Inductively Coupled Plasma Mass Spectrometry (ICP-MS) determination of platinum and arsenic in tumors. Mice were perfused for 1 h with cisplatin (CP/37; CP/43) or cisplatin + NaAsO₂ (CPA/37; CPA/43) at 37 or 43°C respectively. Tumors from untreated (UT) and treated mice were harvested at 0 and 24 h after treatment. Tumors were homogenized and samples of the homogenate were analyzed for protein concentration by BCA or digested in nitric acid for ICP-MS analysis for platinum and arsenic. Data are presented as means ± SEM of ≥3 tumors each from different mice. Statistical analysis was performed using wilcoxon rank sum test. P < 0.05, N ≥ 3: # = lower than 0 h partner, ‡ = higher than CP/37 at 0 h and CP/43 at 0 h, ¶ = higher than CPA/43°C at 0 h.

Figure 4

DNA repair protein expression in tumors. A. Western blot determination of p53, XPC, XPA, ERCC1 and MSH2 in tumors.

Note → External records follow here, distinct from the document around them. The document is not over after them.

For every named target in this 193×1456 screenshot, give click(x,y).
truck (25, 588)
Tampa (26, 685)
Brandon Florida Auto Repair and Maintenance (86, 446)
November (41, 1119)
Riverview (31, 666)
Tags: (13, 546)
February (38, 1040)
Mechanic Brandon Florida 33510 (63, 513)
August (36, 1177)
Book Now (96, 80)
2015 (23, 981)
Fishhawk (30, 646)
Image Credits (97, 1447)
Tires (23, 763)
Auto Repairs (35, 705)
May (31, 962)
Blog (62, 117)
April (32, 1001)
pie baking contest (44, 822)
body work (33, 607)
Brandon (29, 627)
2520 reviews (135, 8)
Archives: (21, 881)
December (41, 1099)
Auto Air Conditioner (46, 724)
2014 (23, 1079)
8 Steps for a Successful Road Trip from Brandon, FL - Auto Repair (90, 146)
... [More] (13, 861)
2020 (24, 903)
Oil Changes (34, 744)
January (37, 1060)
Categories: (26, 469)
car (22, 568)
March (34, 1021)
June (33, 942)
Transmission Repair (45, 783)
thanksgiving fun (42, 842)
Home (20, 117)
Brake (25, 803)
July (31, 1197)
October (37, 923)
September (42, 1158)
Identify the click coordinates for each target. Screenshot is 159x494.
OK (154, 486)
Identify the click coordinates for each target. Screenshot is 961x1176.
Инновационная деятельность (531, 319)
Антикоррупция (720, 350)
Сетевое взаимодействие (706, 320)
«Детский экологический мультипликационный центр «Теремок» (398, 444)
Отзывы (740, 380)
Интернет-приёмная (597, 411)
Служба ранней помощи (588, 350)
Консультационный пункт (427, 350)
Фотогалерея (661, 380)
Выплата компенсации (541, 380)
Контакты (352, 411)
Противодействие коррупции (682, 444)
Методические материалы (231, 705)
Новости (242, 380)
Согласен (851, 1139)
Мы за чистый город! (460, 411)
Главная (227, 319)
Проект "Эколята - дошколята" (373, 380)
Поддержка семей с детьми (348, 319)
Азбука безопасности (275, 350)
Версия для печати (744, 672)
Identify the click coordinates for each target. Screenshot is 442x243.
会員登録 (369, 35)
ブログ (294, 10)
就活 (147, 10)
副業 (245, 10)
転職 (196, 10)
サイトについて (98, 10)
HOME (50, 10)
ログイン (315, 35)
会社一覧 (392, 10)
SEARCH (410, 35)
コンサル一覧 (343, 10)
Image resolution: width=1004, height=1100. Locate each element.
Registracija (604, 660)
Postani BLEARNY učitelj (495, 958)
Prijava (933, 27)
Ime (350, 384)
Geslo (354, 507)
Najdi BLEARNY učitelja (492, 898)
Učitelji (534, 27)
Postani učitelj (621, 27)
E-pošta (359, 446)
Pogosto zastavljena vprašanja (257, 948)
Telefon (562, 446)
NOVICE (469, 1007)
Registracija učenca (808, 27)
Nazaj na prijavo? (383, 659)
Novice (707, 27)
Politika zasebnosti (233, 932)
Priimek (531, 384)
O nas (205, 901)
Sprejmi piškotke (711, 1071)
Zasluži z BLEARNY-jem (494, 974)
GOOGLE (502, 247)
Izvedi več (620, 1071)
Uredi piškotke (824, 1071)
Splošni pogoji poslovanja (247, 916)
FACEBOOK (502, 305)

GAPDH is loading control. B. Densitometry analyses of (a) p53, (b) XPC, (c) XPA, (d) ERCC1 and (e) MSH2 normalized to GAPDH loading control and untreated tumors. Mice were perfused for 1 h with cisplatin (CP/37; CP/43) or cisplatin plus NaAsO₂ (CPA/37; CPA/43) at 37 or 43°C respectively. Tumors from untreated (UT) mice and treated mice were harvested 0 and 24 h after treatment. Protein extracts were prepared from the tumors and 20 μg loaded per lane for SDS-PAGE. Data are presented as means ± SD of ≥5 tumors each from different mice. Statistical analysis was performed using wilcoxon rank sum test. P < 0.05, N ≥ 5. # = compared to 0 h partner, * = compared to UT.

Figure 5

Immunocytochemical determination of p53, XPA and MSH2 expression in ovarian cancer cells. A. A2780/CP70 cells were treated for 1 h with 40 μM cisplatin. Cells were washed and incubated in drug-free media for 24 h and immunohistochemistry was performed. Representative pictures of cells at 20x magnification for secondary antibody only control (a), p53 (b), XPA (c) and MSH2 (d). B. Plot of 3,3'-diaminobenzidine (DAB)-positive cells. Data are single biological experiment performed in duplicate slides. Four different fields were counted per coverslip.

Figure 6

Platinum and arsenic accumulation in somatic tissues. Mice were perfused for 1 h with cisplatin (CP/37; CP/43) or cisplatin + NaAsO₂ (CPA/37; CPA/43) at 37 or 43°C respectively. Tissues from untreated (UT) and treated mice were harvested at 0 and 24 h after treatment. Tissue samples were weighed and digested in nitric acid for ICP-MS analysis for platinum (A) and arsenic (B). Data are presented as means ± SD of triplicate samples each from different mice. Statistical analysis was performed using wilcoxon rank sum test. P < 0.05, N = 3. # = compared to 0 h partner.